“If the standard of living of the born is what you were truly concerned with,” Mason said coldly. “Then maybe you and your friends should consider donating your exorbitant amounts of wealth to poverty relief efforts. Or educational programs. Or, even easier, simply stop burning down blood cafés.”

Brennan too had been glancing at me every once in a while, and now I watched his lip curl, staring at Mason with unabashed hatred.

“The born in Aristelle are suffering because they still refuse to abide by the law, choosing to live lives of crime and poor impulse control over building lasting success as valuable members of society. Instead of helping your people, you have merely profited off their misplaced anger by encouraging them to sacrifice themselves in futile acts of violence.”

Uriah seemed satisfied with Mason’s words. Rune merely lifted a brow in thinly veiled amusement at the born’s amassing anger.

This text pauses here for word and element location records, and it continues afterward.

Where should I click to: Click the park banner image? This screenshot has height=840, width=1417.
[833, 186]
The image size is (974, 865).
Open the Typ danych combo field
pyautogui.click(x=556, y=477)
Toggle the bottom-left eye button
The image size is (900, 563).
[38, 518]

And I… I was still reeling. I swallowed, taking one deep breath after another.

Rune still loved me.

Rune still loved me.

Rune. Still. Loved. Me.

It didn’t feel real. Maybe it wasn’t. I was in the process of losing my sanity, after all—plagued by visions and memories that didn’t make sense, yet I perceived as solidly as my current lived experience.

How was it possible for Rune to feel anything other than hatred? Nothing had changed. I was still a succubus. He still didn’t know the truth of my innocence.

My magick vibrated in my blood, whispering for me to lean back into my power. To stop being a victim, and use the only advantages at my disposal to figure out what the fuck was going on.

“Let us speak plainly, brother,” Durian said to Kole, the term of endearment putting the turned side of the table on edge immediately. “What has happened in Valentin goes against the world’s natural order. It goes against the Dark Mother’s will. We were not meant to feed in moderation, with strict stipulations, like docile house pets. Children of Lillian were born to rule. You see what is happening in your own land—the humans that have blasphemed vampirism, unnaturally claiming immortality for themselves in order to overthrow the king, the council, and his ordained lords and ladies. Who do you think inspired such a treasonous, chaotic state of the world?”

Kole sighed. “I must admit, I am sympathetic to this logic.”

I didn’t miss the way the witch’s green eyes went reptilian, narrow and cold, as they landed on Kole. Nor did I miss the way Kole swallowed when he met her gaze, his features twisting in a new direction—back toward neutrality.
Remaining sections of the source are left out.